1993 Volume 34 Issue 2 Pages 171-176
A new culture method for identification of dermatophytes (multiple media flask culture method) was devised. Each clinical isolate was cultured on 5 small square pieces of different media in a plastic tissue culture flask. Sabouraud dextrose agar, Christensen's urea agar, 0.05% yeast extract agar with human hair, oatmeal agar and oatmeal with 1% dextrose agar medium were used. This method was useful for microscopic observation of fungi without the slide culture technique, for urease test, and for in vitro hair perforation test with solid medium.
At the outpatient dermatology clinic in the Nagaoka Red Cross Hospital, 488 lesions of tinea were cultured on Sabouraud cycloheximide chloramphenicol agar and isolates were identified with the present new culture method.

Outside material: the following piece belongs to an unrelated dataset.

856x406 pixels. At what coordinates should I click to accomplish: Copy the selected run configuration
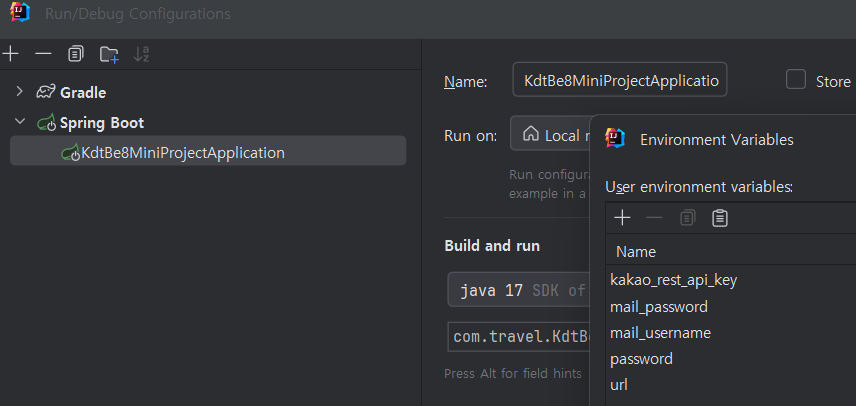click(76, 54)
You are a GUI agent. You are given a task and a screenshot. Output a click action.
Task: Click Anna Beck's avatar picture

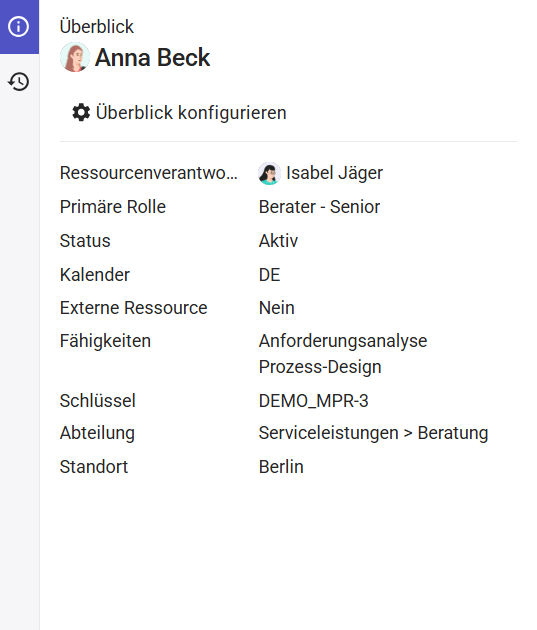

The fungi were 396 isolates of dermatophytes, 11 isolates of contaminating molds and 7 isolates of yeasts. The dermatophytes identified were 231 isolates of Trichophyton rubrum, 156 isolates of T. mentagrophytes, 2 isolates of T. tonsurans, 3 isolates of Epidermophyton floccosum and 1 isolate of Microsporum canis. Only 3 isolates of dermatophytes could not be identified. The high rate of identification (99.2%) achieved may speak highly for this easy and reliable culture method to identify dermatophytes.